_Required action_
Reproduce the blog excerpt about a week of reading, research and other pastimes in full, word for word.

_Source extract_

I was going to do the same thing for a whole week, but I know I will have forgotten many things. Here are a few of the broader things I did this week: MMM articles, Alibaba research for a small retail business idea, RateSetter/P2P lending research, guitar practice, exercise (very small, but I will always count this!), read Sapiens book, write blog posts, reconcile my recent Europe trip’s expenses, watch Gattica, watch GoT. Oh, and I just did my tax return!

I guess I don’t help myself sell this lifestyle to others when I just describe all this as “reading and Netflix”. I read a lot of different things. Sometimes they’re novels, brilliant stories of fantasy or dystopian worlds. Sometimes they’re non-fiction works, such as Sapiens: A Brief History of Humankind that I am currently halfway through. Then there are blogs, like MMM and Scott Pape. Then there is reading through researching things, like looking through pages and pages of Whirlpool to understand from the people what there feelings are on everything from superannuation funds, to which slow cooker to buy.

_Data extract_
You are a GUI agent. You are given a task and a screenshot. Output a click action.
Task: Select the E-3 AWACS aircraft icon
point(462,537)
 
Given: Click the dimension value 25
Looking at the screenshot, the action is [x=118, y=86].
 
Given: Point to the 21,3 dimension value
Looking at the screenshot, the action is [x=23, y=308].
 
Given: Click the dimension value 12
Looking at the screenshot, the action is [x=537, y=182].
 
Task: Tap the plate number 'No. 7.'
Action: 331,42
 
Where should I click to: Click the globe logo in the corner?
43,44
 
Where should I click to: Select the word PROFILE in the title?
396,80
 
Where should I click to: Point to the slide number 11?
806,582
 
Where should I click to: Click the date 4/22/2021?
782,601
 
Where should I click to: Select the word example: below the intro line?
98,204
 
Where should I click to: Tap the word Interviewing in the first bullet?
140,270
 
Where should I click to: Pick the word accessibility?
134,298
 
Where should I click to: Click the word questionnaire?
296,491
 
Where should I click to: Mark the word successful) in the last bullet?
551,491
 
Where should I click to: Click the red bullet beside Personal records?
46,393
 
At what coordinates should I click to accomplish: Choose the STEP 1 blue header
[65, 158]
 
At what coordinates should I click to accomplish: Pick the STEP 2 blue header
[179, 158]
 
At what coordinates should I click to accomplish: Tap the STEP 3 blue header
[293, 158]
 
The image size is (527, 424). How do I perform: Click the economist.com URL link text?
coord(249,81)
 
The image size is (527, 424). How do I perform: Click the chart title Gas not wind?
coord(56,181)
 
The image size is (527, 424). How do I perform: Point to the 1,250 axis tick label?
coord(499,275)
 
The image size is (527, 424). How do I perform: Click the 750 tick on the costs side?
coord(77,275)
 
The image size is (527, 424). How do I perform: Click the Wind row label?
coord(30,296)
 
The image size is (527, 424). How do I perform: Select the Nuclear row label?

_Solution for this problem_
I was going to do the same thing for a whole week, but I know I will have forgotten many things. Here are a few of the broader things I did this week: MMM articles, Alibaba research for a small retail business idea, RateSetter/P2P lending research, guitar practice, exercise (very small, but I will always count this!), read Sapiens book, write blog posts, reconcile my recent Europe trip’s expenses, watch Gattica, watch GoT. Oh, and I just did my tax return!

I guess I don’t help myself sell this lifestyle to others when I just describe all this as “reading and Netflix”. I read a lot of different things. Sometimes they’re novels, brilliant stories of fantasy or dystopian worlds. Sometimes they’re non-fiction works, such as Sapiens: A Brief History of Humankind that I am currently halfway through. Then there are blogs, like MMM and Scott Pape. Then there is reading through researching things, like looking through pages and pages of Whirlpool to understand from the people what there feelings are on everything from superannuation funds, to which slow cooker to buy.